Input data

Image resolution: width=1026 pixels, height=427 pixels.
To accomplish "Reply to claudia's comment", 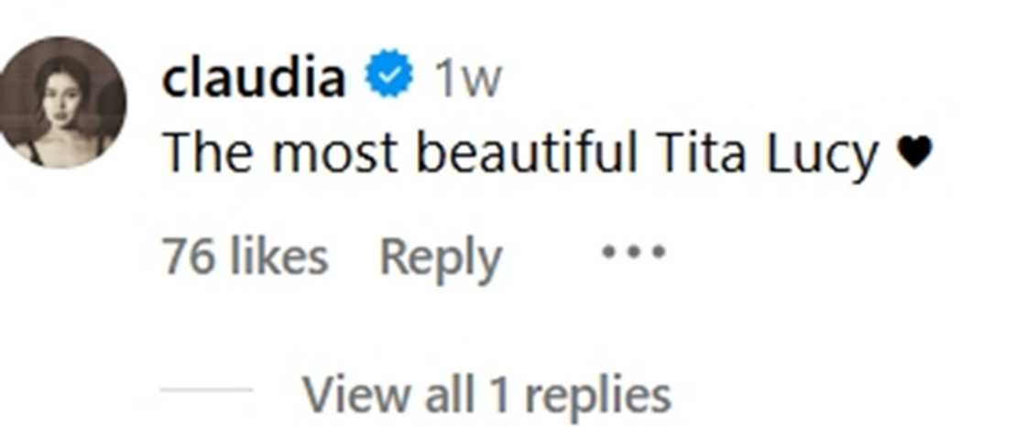I will pos(441,258).
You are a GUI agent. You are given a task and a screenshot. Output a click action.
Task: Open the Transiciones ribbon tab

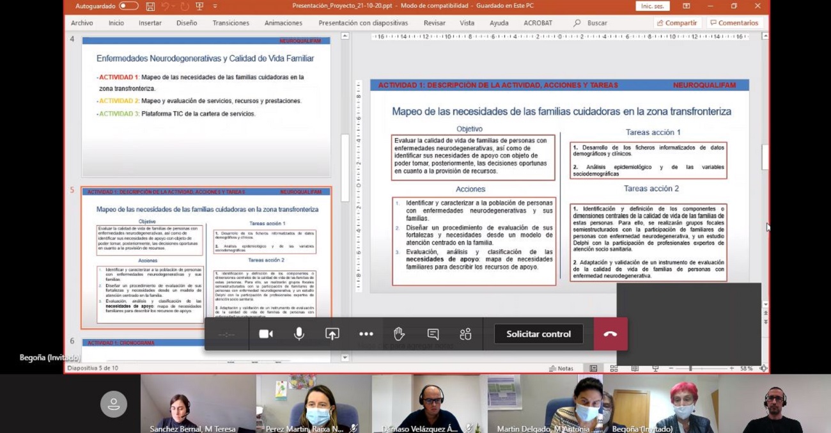[231, 23]
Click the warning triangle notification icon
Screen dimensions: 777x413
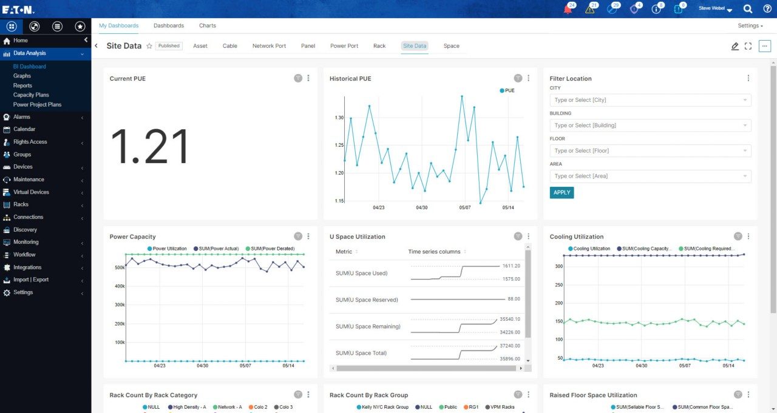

Your task
Write out the lines that run from the line containing "You are a GUI" to the end of the entries, inclusive, exactly as written. Skip every picture.

Exercise response
You are a GUI agent. You are given a task and a screenshot. Output a click action.
Task: Open the Transiciones ribbon tab

[231, 23]
Click the warning triangle notification icon
Screen dimensions: 777x413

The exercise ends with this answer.